Bringing On the Guns
washingtonpost.com
Bringing On the Guns
Sunday, September 12, 2004; Page B06
PRESIDENT BUSH doesn't care, and neither do the Republican House and Senate leaders. They're content to open up the streets to the pointless and exceptionally deadly gunfire of assault-style weapons. Their cold political calculation: Let the assault weapons ban expire Monday night, and let the police in particular and everybody in general fend for their lives. After all, that's the way people like it -- or so claims Senate Majority Leader Bill Frist (R-Tenn.) who, unlike other doctors who have treated shooting victims, thinks this is what the people want. "I think the will of the American people is consistent with letting it expire, so it will expire," Mr. Frist told reporters last week.
That's dead wrong. As Sen.
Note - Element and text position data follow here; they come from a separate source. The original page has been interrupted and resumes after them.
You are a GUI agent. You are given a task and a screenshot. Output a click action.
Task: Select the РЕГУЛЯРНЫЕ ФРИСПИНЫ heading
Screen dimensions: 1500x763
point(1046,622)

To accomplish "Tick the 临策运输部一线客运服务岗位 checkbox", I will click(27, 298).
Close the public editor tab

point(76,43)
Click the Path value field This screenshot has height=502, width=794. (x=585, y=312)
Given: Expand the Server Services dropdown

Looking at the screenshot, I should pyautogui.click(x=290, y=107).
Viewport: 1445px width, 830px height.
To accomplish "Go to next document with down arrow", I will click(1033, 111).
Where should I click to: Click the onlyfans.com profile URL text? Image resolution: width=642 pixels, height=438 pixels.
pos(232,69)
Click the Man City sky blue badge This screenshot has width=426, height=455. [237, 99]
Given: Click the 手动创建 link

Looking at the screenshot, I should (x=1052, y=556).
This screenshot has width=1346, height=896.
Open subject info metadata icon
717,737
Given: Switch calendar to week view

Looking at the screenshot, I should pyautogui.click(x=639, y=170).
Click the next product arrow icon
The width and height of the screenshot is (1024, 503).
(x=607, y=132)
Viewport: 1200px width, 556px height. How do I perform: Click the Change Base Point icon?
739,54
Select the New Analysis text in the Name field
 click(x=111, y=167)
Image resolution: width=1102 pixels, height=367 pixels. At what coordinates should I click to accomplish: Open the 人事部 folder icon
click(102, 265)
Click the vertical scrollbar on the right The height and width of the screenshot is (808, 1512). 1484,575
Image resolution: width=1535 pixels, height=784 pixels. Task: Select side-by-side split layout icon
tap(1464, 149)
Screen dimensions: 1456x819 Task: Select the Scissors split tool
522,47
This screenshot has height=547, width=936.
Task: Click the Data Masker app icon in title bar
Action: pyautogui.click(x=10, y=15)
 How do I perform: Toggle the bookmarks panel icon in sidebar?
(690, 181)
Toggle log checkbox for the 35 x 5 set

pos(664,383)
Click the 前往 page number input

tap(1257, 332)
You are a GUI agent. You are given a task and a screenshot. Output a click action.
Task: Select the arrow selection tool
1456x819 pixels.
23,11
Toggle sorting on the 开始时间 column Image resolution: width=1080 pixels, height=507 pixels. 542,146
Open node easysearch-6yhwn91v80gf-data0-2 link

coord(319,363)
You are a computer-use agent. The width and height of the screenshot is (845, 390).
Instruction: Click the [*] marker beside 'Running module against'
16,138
Dianne Feinstein (D-Calif.) responded, "The 'will of the American people' has been carefully evaluated by poll after poll that show two-thirds to three-fourths of the people support the ban." The most recent national poll, conducted by the University of Pennsylvania's National Annenberg Election Survey, found that 68 percent of Americans wanted to extend the ban, including 57 percent of those with a gun in their household. A Frist aide said the majority leader was referring to a lack of pressure from within the Senate. Ms. Feinstein noted that she had written Mr. Frist asking him to schedule a vote on the issue.
In the House, Majority Leader Tom DeLay (R-Tex.) calls the assault weapon ban "a feel-good piece of legislation" that does nothing to keep weapons out of the hands of criminals. He's partly right; it's a feel-better ban for police on the front lines and citizens who would be far better protected if the ban were extended to cover the knockoff models that the gun industry has been peddling to circumvent the law.
What's the point of flooding the country with weapons that are modeled for killing people, not the hunters' prey? Why bring back bayonets, flash suppressors and multi-round magazines designed for quick and heavy gunfire that can help mow down a crowd in the streets or kids in a school? Why ignore the pleadings of D.C. Police Chief Charles H. Ramsey, who stood together with more than 70 other police executives Wednesday in support of extending the ban? At least 2,000 sheriffs, police chiefs, law enforcement groups and prosecutors from around the country have asked Mr. Bush to help keep these weapons off the market. Joseph M. Polisar, president of the International Association of Chiefs of Police, noted that the White House ignored the chiefs' request for a meeting and said Republican leaders in Congress rejected their request for an immediate vote.
Whose "will" do these leaders respect? Most Americans have a will to live without these especially lethal and absolutely unnecessary weapons in their midst. Again, why won't the president act?